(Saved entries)

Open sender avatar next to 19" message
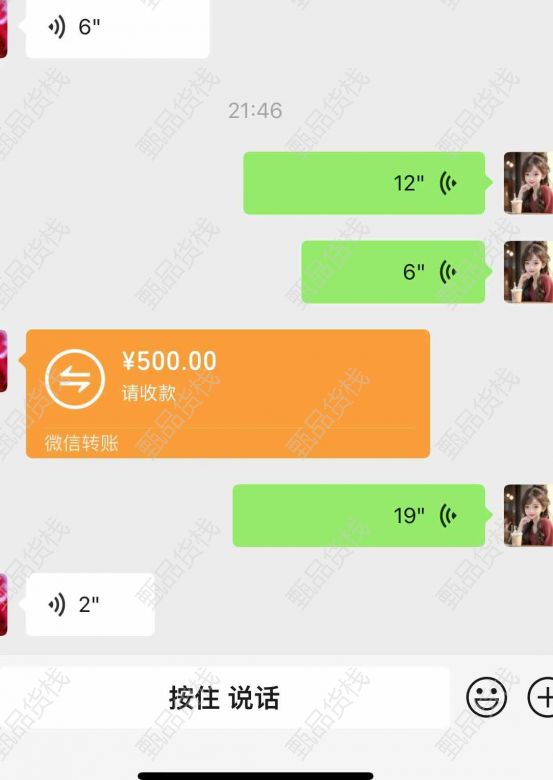 (528, 515)
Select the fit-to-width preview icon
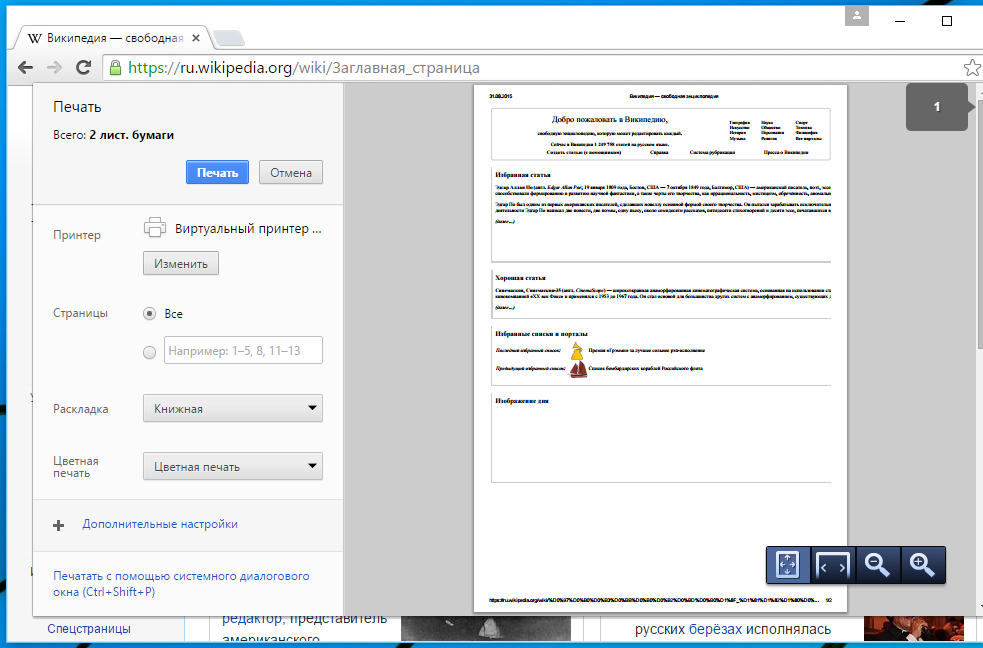 click(832, 565)
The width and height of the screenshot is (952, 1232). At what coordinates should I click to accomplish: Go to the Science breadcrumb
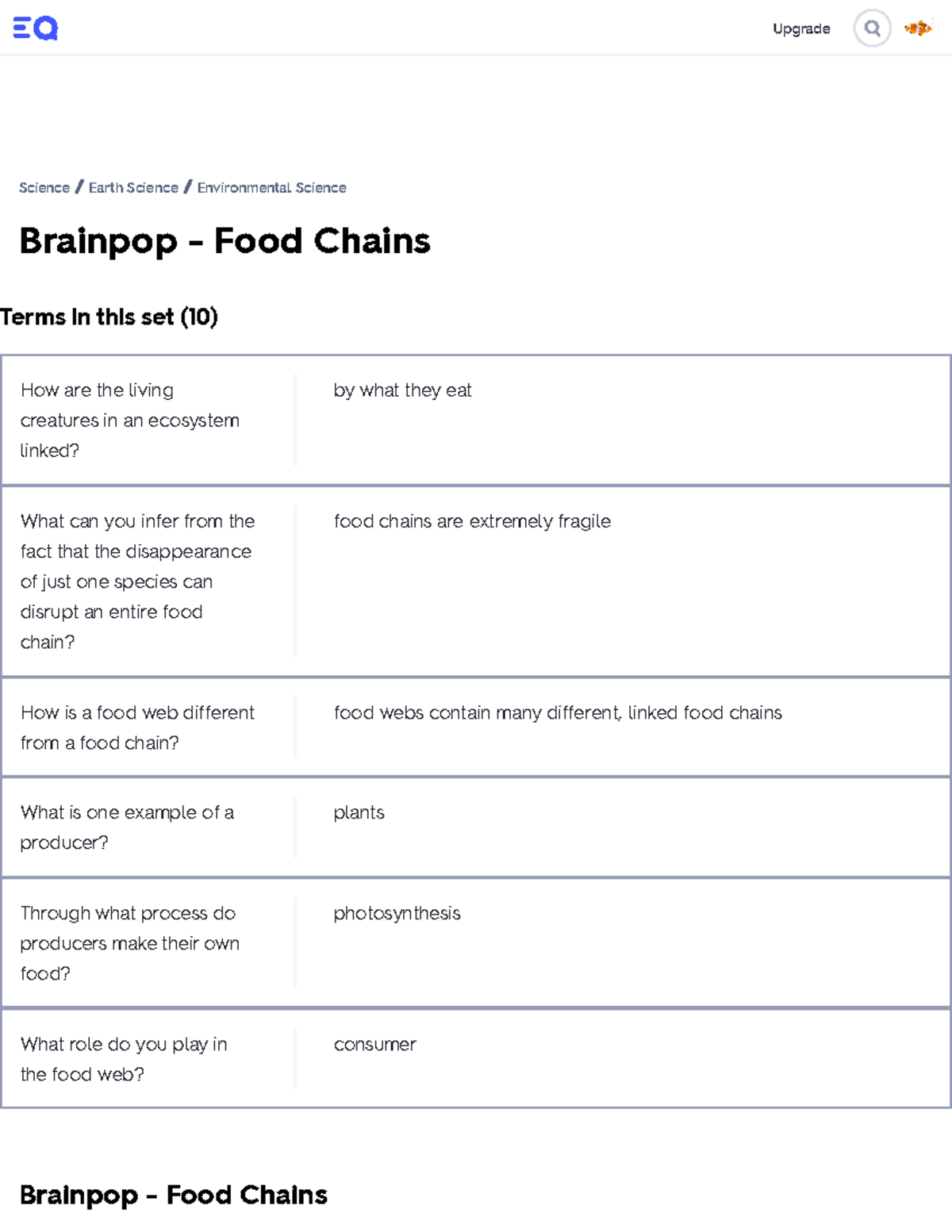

• Action item: Copy out every line of the data above, taking care to leave the pictures out.

• Solution to this problem:
Open sender avatar next to 19" message
 (528, 515)
Select the fit-to-width preview icon
 click(832, 565)
The width and height of the screenshot is (952, 1232). At what coordinates should I click to accomplish: Go to the Science breadcrumb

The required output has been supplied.